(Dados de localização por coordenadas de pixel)
****
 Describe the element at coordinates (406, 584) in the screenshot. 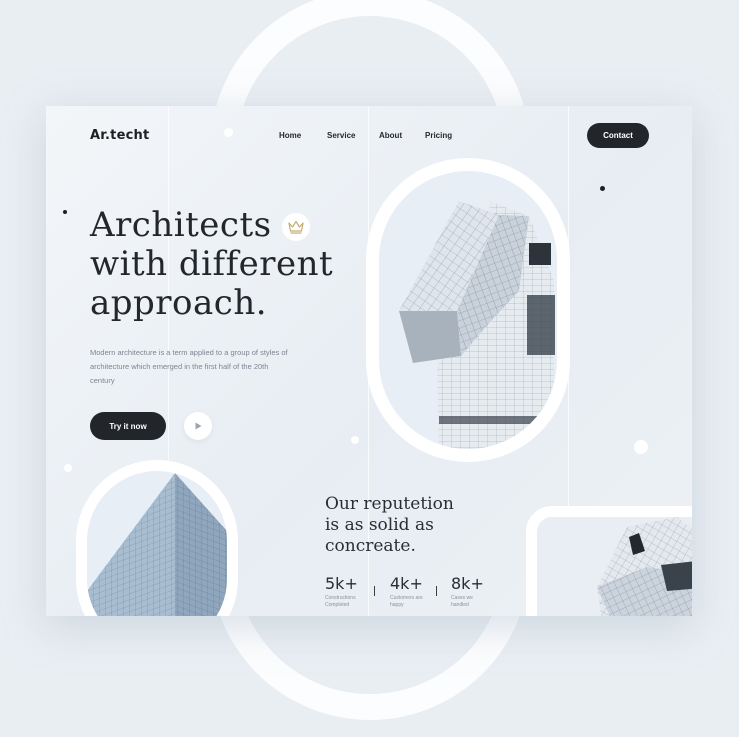

I see `stat-value: 4k+` at that location.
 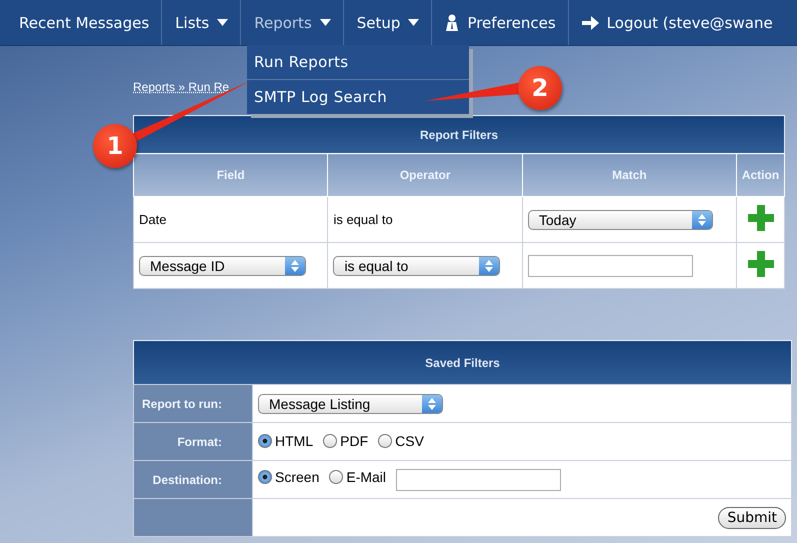 What do you see at coordinates (479, 479) in the screenshot?
I see `email-field` at bounding box center [479, 479].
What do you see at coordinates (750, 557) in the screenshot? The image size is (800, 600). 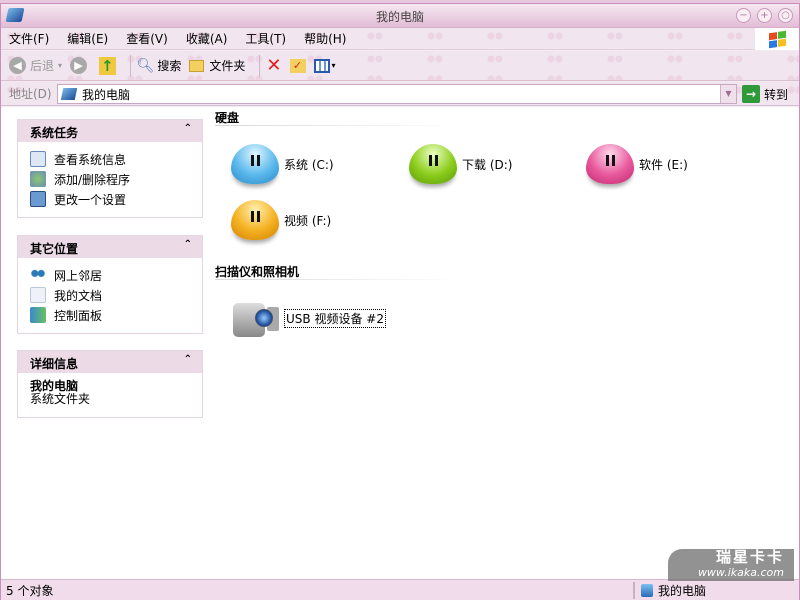 I see `watermark-brand: 瑞星卡卡` at bounding box center [750, 557].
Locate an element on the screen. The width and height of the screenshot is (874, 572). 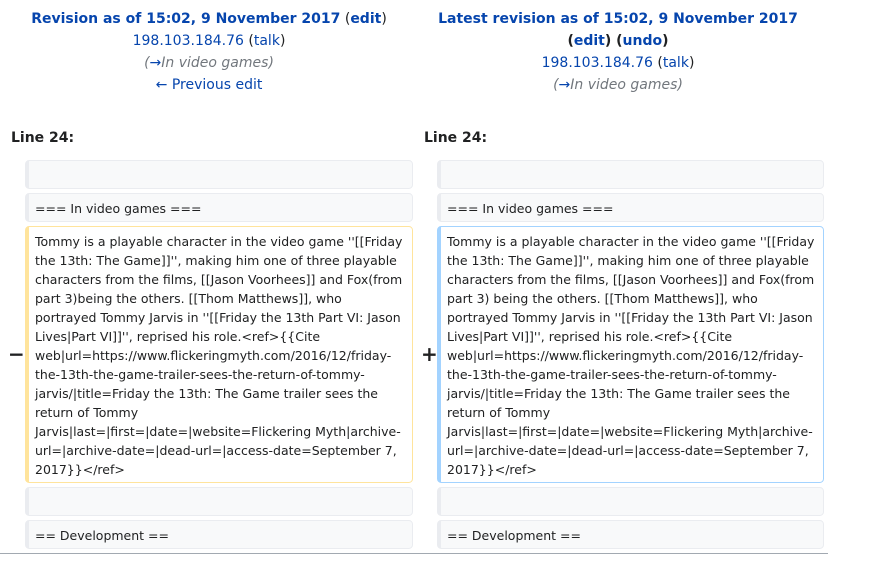
right-empty-context-cell is located at coordinates (630, 174).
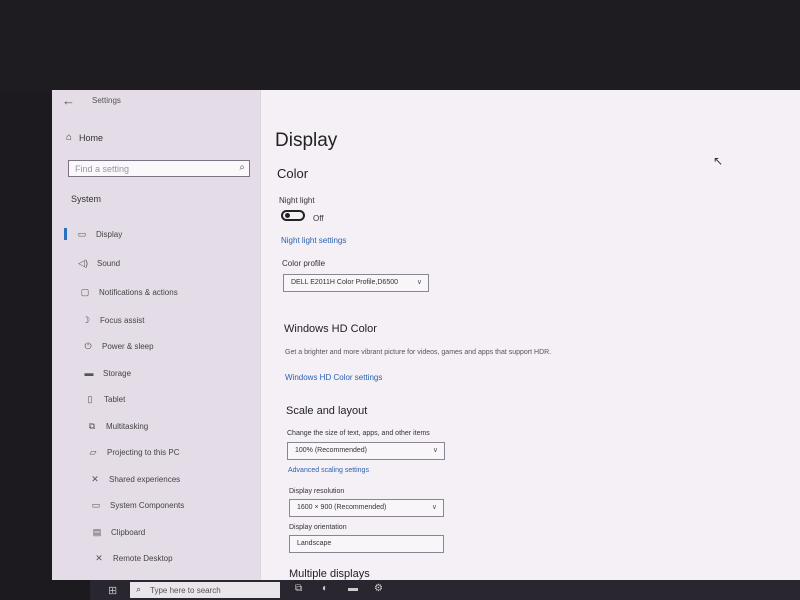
****
■ **O QUE FAZER**:
Repita sem nenhuma alteração as linhas acima, começando na primeira e terminando na linha que contém "center [479, 479].", com ambas incluídas. Deixe as imagens de fora da resposta.

■ **RESPOSTA ESCRITA**:
 Describe the element at coordinates (406, 584) in the screenshot. 

I see `stat-value: 4k+` at that location.
  What do you see at coordinates (479, 479) in the screenshot?
I see `email-field` at bounding box center [479, 479].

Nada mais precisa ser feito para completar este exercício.